Three hours after the infection process, no substantial differences in the number of intracellular bacteria were observed, indicating that all analyzed strains had an internalization rate similar to one of the invasive strain ATCC12598 (Figure A2 and Table A2).

Figure A2

Invasion rate of MRSA strains from different genetic backgrounds. After 2 hr of infection at an MOI of 100:1, external and adherent bacteria were removed by lysostaphin treatment for 1 hr. The MG‐63 cells infected with the different strains were osmotically lysed, and the number of intracellular bacteria was determined by plating serial dilutions of the lysates on blood agar plates and counting the colonies grown after overnight incubation at 37°C. The graph reports the mean ± SD for each clone for two different experiments

Table A2

The statistical analysis relative to strain invasiveness was performed by comparing the rate of infection of each strain with the rate of infection of ATCC12598 as control for cell culture method at 3 hr p.i., using t test, p value and 95% of confidence

t Test	ATCC12598‐ST30	ST239‐SCCmecIII	ST5‐SCCmecII	ST8‐SCCmecIV	ST228‐SCCmecI	ST22‐SCCmecIVh
Rate of Infection CFU/infected MG‐63	3.2 × 106 ± 3.7 × 105	2.7 × 106 ± 2.8 × 104	3.3 × 106 ± 5.8 × 105	2.4 × 106 ± 1.4 × 105	2.8 × 106 ± 6.3 × 105	4.3 × 106 ± 6.8 × 105
p value	—	.2548	.9819	.0932	.6016	.2394
95% confidence interval	—	−1.545 × 106 to 5.455 × 105	−1.904 × 106 to 1.937 × 106	−2.001 × 106 to 2.34 × 105	−2.461 × 106 to 1.627 × 106	−1.095 × 106 to 3.26 × 106

Evaluation of the bacterial intracellular persistence frequency by imaging flow cytometric analysis—IFC

Construction of the analysis template on ATCC12598

The frequencies of intracellular bacterial cells within MG‐63 osteoblasts were evaluated after selective VBFL‐bacterial labeling by the novel imaging flow cytometric approach using the new generation Amnis® FlowSight® Imaging Flow Cytometer.

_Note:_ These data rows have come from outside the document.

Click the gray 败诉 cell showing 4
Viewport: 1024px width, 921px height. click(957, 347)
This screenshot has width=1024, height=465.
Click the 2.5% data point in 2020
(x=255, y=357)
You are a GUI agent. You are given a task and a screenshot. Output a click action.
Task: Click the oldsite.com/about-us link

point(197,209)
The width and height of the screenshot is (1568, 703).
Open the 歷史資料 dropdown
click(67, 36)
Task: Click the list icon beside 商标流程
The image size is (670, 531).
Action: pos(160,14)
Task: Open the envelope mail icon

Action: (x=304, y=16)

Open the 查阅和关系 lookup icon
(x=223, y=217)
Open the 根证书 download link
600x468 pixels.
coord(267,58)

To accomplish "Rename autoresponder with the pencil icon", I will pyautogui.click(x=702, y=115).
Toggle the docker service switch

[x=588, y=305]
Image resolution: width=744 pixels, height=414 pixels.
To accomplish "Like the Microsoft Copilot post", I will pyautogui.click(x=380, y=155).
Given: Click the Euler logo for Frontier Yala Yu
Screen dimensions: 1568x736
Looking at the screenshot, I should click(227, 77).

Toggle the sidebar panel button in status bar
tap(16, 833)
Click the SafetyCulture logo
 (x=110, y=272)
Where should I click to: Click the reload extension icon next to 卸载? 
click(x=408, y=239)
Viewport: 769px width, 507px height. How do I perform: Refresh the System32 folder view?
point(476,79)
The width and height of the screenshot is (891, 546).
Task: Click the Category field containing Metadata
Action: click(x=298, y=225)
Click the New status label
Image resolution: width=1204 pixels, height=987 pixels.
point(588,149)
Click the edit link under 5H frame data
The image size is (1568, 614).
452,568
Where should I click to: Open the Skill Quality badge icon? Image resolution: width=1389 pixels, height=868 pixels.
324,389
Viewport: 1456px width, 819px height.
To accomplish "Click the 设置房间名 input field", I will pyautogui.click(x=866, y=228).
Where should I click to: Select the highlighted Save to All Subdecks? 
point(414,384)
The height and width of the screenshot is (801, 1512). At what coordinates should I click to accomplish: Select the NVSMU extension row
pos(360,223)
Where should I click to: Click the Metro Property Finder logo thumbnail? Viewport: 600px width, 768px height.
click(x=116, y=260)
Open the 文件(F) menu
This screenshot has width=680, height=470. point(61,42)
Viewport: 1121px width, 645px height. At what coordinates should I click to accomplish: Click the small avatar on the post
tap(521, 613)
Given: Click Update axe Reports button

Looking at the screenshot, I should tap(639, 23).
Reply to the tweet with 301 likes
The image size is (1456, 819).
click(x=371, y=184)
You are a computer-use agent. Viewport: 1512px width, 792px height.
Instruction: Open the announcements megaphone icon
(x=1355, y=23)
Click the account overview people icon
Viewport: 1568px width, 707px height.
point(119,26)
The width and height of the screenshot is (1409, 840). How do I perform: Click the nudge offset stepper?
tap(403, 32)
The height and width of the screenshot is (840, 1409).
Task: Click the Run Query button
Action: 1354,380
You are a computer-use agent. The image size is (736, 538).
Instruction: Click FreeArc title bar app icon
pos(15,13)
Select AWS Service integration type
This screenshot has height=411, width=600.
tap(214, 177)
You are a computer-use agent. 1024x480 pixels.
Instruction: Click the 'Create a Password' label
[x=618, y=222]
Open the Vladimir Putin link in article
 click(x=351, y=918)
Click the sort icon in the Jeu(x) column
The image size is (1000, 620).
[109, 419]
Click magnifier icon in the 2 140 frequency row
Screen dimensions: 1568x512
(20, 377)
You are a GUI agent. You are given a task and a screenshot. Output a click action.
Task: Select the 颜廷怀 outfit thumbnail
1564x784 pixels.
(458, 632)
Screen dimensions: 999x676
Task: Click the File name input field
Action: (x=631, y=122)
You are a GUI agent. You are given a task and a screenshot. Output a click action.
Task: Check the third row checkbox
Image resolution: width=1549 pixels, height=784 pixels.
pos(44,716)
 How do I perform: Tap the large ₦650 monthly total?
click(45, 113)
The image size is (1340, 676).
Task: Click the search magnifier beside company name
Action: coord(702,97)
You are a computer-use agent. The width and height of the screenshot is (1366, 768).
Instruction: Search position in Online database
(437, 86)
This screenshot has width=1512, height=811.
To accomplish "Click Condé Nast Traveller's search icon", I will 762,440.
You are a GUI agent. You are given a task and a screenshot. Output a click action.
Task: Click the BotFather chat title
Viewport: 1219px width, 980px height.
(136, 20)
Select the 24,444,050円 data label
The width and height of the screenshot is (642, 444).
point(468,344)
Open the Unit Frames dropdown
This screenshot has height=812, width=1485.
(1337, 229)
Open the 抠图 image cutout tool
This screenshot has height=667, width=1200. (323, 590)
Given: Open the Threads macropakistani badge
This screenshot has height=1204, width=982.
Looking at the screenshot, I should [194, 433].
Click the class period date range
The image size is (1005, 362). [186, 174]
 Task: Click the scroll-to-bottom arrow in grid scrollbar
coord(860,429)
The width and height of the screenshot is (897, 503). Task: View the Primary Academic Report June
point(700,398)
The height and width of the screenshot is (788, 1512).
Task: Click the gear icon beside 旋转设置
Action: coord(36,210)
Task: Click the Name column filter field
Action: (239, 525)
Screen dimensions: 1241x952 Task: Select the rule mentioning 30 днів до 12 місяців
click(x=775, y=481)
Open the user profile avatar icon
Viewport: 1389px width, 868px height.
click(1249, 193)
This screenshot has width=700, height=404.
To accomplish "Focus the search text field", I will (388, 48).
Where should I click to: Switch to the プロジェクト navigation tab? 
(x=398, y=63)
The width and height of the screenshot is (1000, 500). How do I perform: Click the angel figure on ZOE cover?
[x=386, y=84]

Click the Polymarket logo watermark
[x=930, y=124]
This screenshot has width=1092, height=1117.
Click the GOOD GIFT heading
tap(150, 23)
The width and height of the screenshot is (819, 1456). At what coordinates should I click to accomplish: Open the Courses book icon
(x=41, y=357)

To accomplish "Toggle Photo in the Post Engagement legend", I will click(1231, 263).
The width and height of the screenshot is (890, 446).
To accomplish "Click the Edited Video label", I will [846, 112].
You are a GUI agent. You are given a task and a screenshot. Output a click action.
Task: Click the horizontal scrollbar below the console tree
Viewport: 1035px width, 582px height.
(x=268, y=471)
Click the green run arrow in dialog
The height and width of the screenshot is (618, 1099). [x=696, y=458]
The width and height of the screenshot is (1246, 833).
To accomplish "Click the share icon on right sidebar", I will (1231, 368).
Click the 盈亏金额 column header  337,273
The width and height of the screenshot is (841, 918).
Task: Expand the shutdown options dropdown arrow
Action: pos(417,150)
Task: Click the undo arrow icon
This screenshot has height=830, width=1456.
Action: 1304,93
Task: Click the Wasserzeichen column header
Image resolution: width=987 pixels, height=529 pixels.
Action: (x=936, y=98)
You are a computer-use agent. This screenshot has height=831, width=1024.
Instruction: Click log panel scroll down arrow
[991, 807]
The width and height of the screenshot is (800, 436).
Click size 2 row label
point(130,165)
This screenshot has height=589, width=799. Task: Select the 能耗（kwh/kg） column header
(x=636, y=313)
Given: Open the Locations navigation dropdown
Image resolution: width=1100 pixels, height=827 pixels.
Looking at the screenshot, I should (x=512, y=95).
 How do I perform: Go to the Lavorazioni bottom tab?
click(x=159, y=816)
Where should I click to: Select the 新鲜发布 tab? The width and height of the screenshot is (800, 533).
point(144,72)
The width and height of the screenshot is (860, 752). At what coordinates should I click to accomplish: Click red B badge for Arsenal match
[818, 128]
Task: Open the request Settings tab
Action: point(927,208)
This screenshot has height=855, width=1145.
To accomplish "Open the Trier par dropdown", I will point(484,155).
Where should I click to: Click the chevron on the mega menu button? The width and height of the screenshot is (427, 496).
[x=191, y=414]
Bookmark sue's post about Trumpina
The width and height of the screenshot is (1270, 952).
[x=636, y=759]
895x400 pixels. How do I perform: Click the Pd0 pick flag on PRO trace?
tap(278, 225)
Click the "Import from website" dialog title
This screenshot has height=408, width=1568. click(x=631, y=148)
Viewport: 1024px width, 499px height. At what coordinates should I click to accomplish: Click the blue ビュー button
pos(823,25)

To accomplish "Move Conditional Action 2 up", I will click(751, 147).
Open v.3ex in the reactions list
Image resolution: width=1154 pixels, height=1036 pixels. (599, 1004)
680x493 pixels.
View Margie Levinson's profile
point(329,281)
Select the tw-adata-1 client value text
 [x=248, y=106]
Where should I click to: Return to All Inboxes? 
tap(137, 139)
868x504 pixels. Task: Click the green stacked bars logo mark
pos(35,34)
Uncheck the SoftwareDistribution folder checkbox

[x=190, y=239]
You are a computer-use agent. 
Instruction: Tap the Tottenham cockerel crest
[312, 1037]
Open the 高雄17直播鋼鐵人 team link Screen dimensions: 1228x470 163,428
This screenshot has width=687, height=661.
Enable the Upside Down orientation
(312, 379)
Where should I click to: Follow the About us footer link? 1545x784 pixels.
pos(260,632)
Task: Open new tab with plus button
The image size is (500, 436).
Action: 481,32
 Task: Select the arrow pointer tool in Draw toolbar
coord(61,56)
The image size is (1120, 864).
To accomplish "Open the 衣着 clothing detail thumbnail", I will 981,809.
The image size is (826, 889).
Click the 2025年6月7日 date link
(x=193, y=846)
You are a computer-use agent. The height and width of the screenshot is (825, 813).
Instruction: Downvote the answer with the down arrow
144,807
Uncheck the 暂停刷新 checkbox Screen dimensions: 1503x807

We acquired 10,000 events for each sample and as quality control, the stained and not stained bacterial suspension to exclude autofluorescence; a negative control of infected, but not permeabilized cells, was also acquired to guarantee the exclusively intracellular localization of green spots. For each experiment, a sample of unmarked cells was acquired to exclude cellular autofluorescence or false‐negative results.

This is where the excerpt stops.